But now workers, both male and female, are increasingly placing value on their lives outside the workplace, and management has failed to grasp this despite government initiatives attempting to turn around Japan’s birthrate, which for two decades has been on a steady decline, Sato said.

Such measures include the much-touted 1994 Angel Plan mandating improved child care and the 2004 Child and Child-Rearing Support Plan, which urged employers to introduce family-friendly policies to help working parents, but only in vaguely worded terms.

“If the way people work isn’t fundamentally rethought, government support for working women simply won’t function,” Sato said. “Everybody has finally realized this.”

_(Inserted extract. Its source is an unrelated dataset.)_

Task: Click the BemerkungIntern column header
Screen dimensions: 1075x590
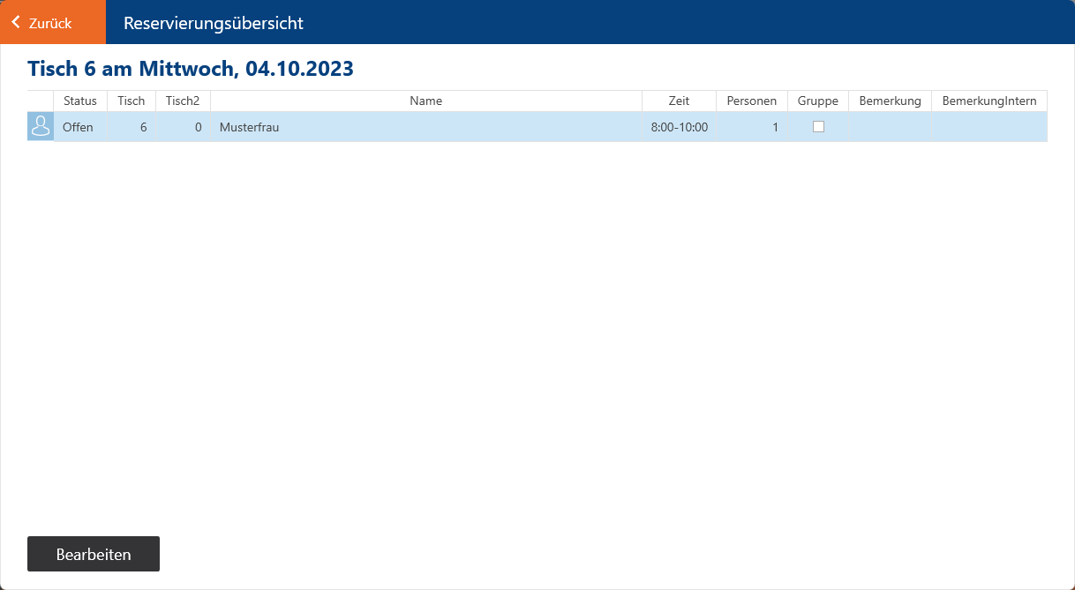Action: click(989, 101)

Achieving a work-life balance generally requires a worker to take greater control over fulfilling job responsibilities and attending to personal needs. Employers, for their part, should allow flexible work hours as long as the job gets done. They can also provide on-site child care for working parents and provide efficiency incentives in order to cut overtime.

A glance at how other countries go about attaining a work-life balance suggests Omi’s fears of a grasshopper nation may be unfounded.

The United Kingdom, France, the Netherlands, Sweden and Germany are all examples of countries with work-life policies in place. Nonetheless, according to the latest research by the Organization for Economic Cooperation and Development, each boasted far higher overall per capita productivity than Japan, which ranked 19th among 30 member states surveyed.

Several Japanese government agencies have in fact embraced, in principle at least, a work-life balance as an important way to stanch the worrisome population decline by reassuring women of childbearing age that they need not choose between motherhood and a career.

Achieving that balance, it is hoped, will especially nudge new mothers back into the workforce, where they can provide much-needed skills and labor, and pay into the country’s strained pension accounts.

In its 2006 white paper, the Ministry of Health, Labor and Welfare declared, “Helping people balance work and home life has become an issue of ever-greater importance amid the declining birthrate and drop in the working population.” By the end of this year, the government plans to unveil its Work-Life Balance Charter, described as an attempt to change the work ethic.

There are still very few Japanese achieving a European-style work-life balance. While there may be more fathers pushing around baby carriages on weekends, Hirabayashi is one of just 0.5 percent of Japanese men taking full parental leave. As for Chie, 27, she is among only 30 percent of women who return to work after giving birth.

In a more experimental vein, however, Ryohin Keikaku Co., which runs the ubiquitous Muji retail chain, last September began an in-house initiative to reduce unnecessary overtime clocked at its headquarters. The chief aim was to enhance productivity while isolating work-flow inefficiencies.

The project is still ongoing, but there are early signs of success. Employees are allowed to stay until 7 p.m. at the latest without express permission from managers, or one hour past the end of the regulation work shift.

Thanks to increased efficiency, some 90 percent make it out on time, said company spokeswoman Takako Akamine.

Other firms are meanwhile taking the unusual step of granting flextime to not only mothers with young children but fathers, too, or allowing workers to telecommute.

Be that as it may, critics say the government itself has fallen short in mandating flexibility, noting this is partly to blame for the fertility rate falling to 1.26 in 2005 from 1.57 in 1989. The figure did bounce back to 1.32 in 2006, but experts attributed that to an improved employment climate and not to any policies.

“Government measures to help women work and raise children have been insufficient,” said researcher Yoko Yajima of Mitsubishi UFJ Research and Consulting Co., who focuses on the relationship between gender and demographic trends. “The problem obviously lies in the way people work.”